■ **What is expected**
This task asks for the lines from the one with "Task: Click the" to the final line below, repeated exactly, with pictures omitted.

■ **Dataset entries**
# # # # # # #
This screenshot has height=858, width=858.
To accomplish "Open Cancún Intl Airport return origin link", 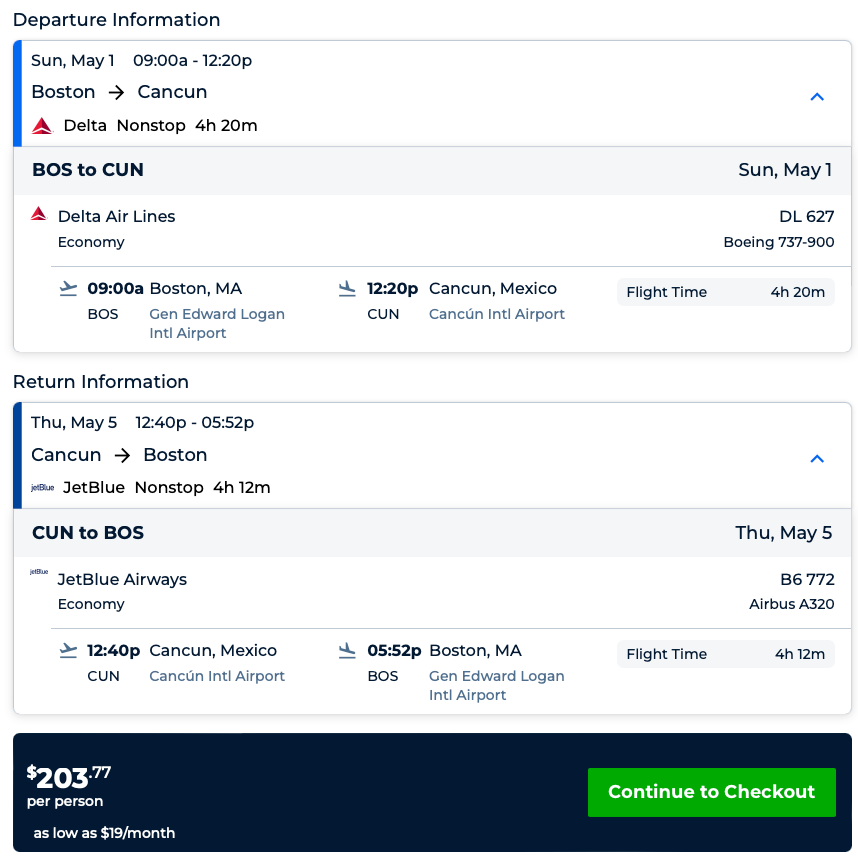I will point(217,676).
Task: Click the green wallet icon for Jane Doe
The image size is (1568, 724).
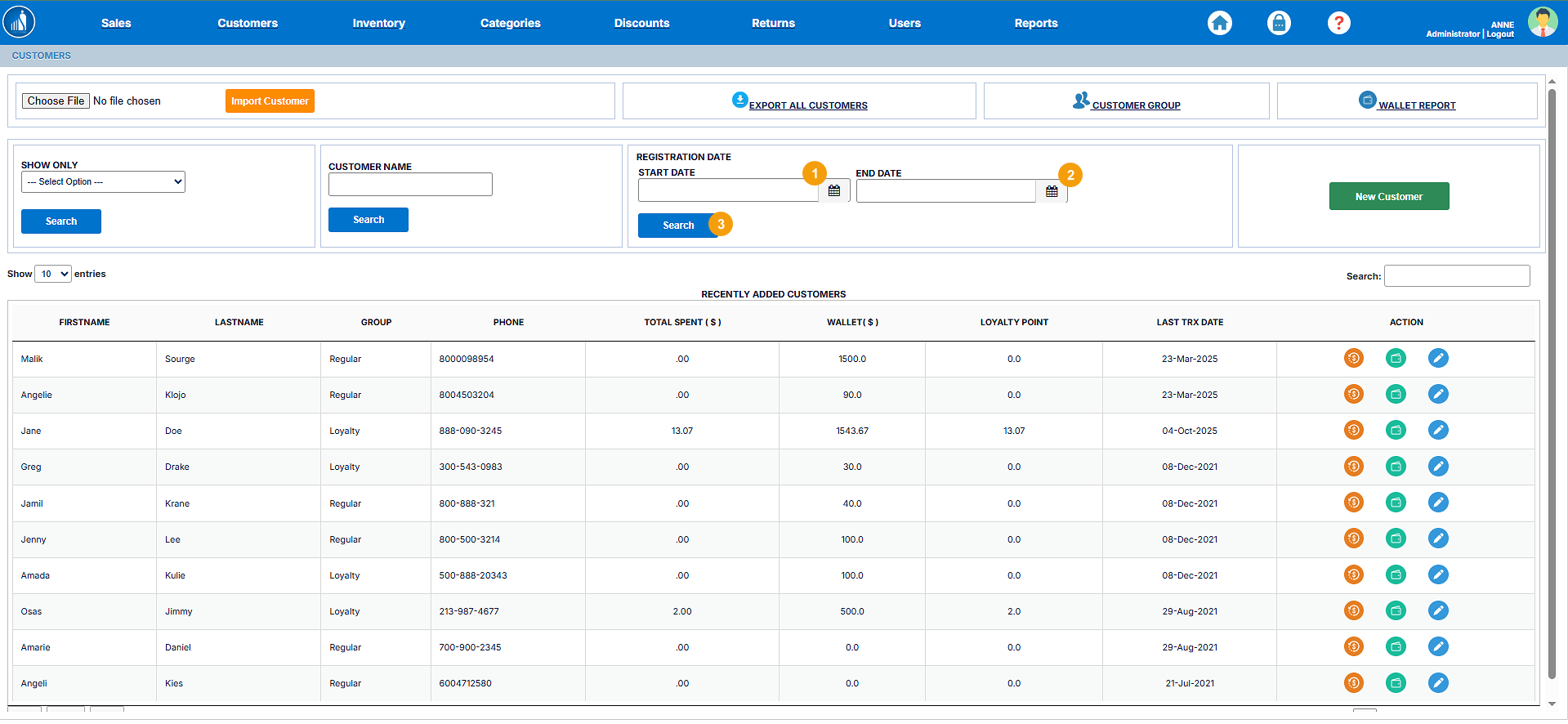Action: pos(1396,430)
# # # # # # #
■ **Task output**
Task: Click the green wallet icon for Jane Doe
The image size is (1568, 724).
Action: pos(1396,430)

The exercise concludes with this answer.